Schulden aan Telecombedrijven Tijdens het Algemeen Overleg d.d. 25 april 2007 heb ik aangegeven dat schulden aan telecombedrijven volgens het marktinitiatief vooralsnog geen urgent probleem vormen. De argumentatie daarvoor was dat consumenten steeds minder schulden hebben aan telecombedrijven, onder andere vanwege de maatregel dat consumenten met schulden alleen nog maar prepaidkaarten mogen kopen. De schuldhulpverlenende instanties die betrokken zijn bij het marktinitiatief bevestigen dit beeld. Het marktinitiatief heeft daarom telecombedrijven nog niet betrokken bij het initiatief. Zij wil eerst de aandacht richten op de registratie van urgente schulden. Daarbij komt dat een aantal grote telecombedrijven al registreren bij BKR. Mede daarom lijkt uitbreiding van registratie van telecomschulden bij het LIS op dit moment niet urgent. In meer algemene zin kan gezegd worden dat uitbreiding van het aantal deelnemers aan het LIS in de toekomst wel beoogd is.
Tijdpad andere initiatieven ter voorkoming overkreditering Hieronder zet ik voor u het tijdpad uiteen van de andere initiatieven die mijn voorganger en ik hebben genomen om overkreditering te voorkomen. Er lopen op dit moment vijf inititatieven:
1. Verscherping regelgeving consumentenkredietreclame Naar aanleiding van de flitsevaluatie eind vorig jaar en het onderzoek naar kredietreclames dat de AFM heeft uitgevoerd, zijn enkele verbeterpunten gesignaleerd voor de regels aan kredietreclames. Deze verbeteringen worden naar verwachting eind 2007 in het Besluit Gedragstoezicht Financiële Ondernemingen (Bgfo) opgenomen.
2. Brede evaluatie kredietverstrekking In deze evaluatie wordt gekeken naar de werking van instrumenten die bestaan om kredietverlening op een verantwoorde wijze te laten verlopen. Gekeken wordt naar de uitwerking van deze regels op het gedrag van consumenten (focus op reclame en prospectus) en op het gedrag van aanbieders van krediet (focus op kredietwaardigheidstoets en verlaging van maximale kredietvergoeding). Er wordt gestreefd naar augustus 2007 voor oplevering van de resultaten van deze evaluatie.
3. Verhoging boetes De verhoging van de boete naar maximaal € 500.000 voor het niet naleven van
4/5
de regels voor kredietreclame vindt plaats met de inwerkingtreding van de Wet Wijziging boetestelsel financiële wetgeving en het daarbij behorende nieuwe boetebesluit. Beoogd wordt dit besluit medio 2008 in werking te laten treden. De toezichthouder AFM zal bij het bepalen van het bedrag van de boete rekening houden met de omstandigheden van het geval, zoals de mate van verwijtbaarheid, duur en ernst van de overtreding, recidive en de draagkracht van de overtreder. Het maximale boetebedrag kan € 500.000 te boven gaan indien het wederrechtelijk verkregen voordeel bepaald kan worden, in welk geval de boete tot tweemaal dat verkregen voordeel kan oplopen. Ook kan de hoogte van de boete de door derden geleden schade bedragen, ook in dit geval is een boete hoger dan € 500.000 mogelijk. Voor het niet naleven van de regels voor de uitvoering van de kredietwaardigheidstoets ben ik voornemens dezelfde maximale boete in te voeren.

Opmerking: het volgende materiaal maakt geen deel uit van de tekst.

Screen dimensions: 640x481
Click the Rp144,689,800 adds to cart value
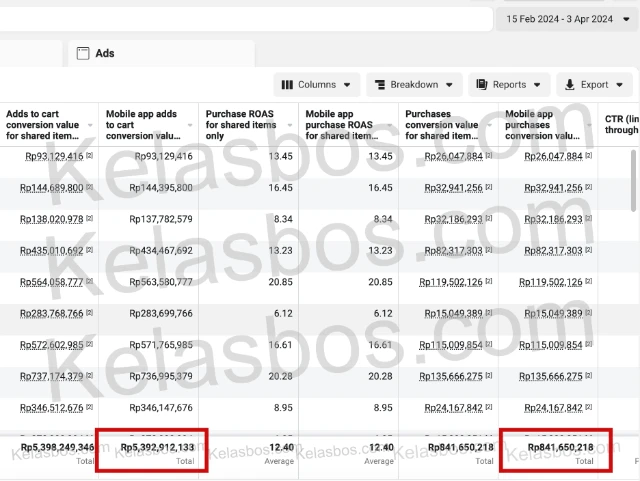click(x=52, y=188)
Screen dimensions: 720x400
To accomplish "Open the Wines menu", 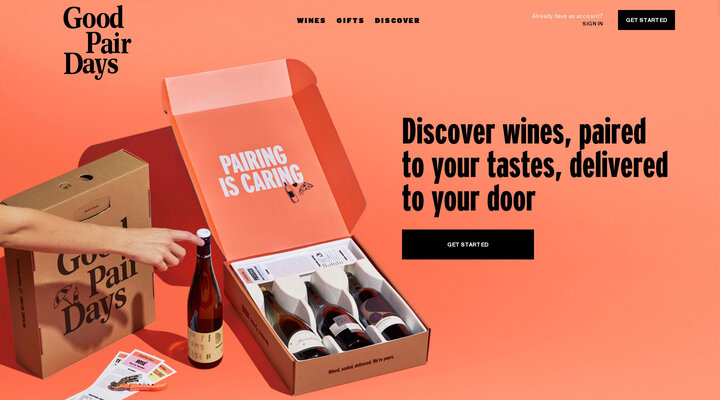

4. Platform CentiQ Het platform is een samenwerkingsverband van partijen in de financiële sector, de overheid, voorlichting- en consumentenorganisaties en de wetenschap. Deze partijen onderzoeken welke leemten er bestaan in de financiële kennis en vaardigheden van de consument en proberen vervolgens deze leemten aan te pakken door gerichte activiteiten te ontwikkelen. In het najaar 2007 zijn de eerste activiteiten van samenwerkende partijen gepland in het kader van financiële bewustwording en de daarop volgende jaren worden meer activiteiten ontplooid.
5. Handhaving AFM bij TV reclames De handhaving van de AFM ten aanzien van misleidende en agressieve kredietreclames op TV is aangescherpt conform de toezegging van mijn voorganger tijdens het AO d.d. 14 februari 2007 over de motie Vietsch en de flitsevaluatie kredietreclames.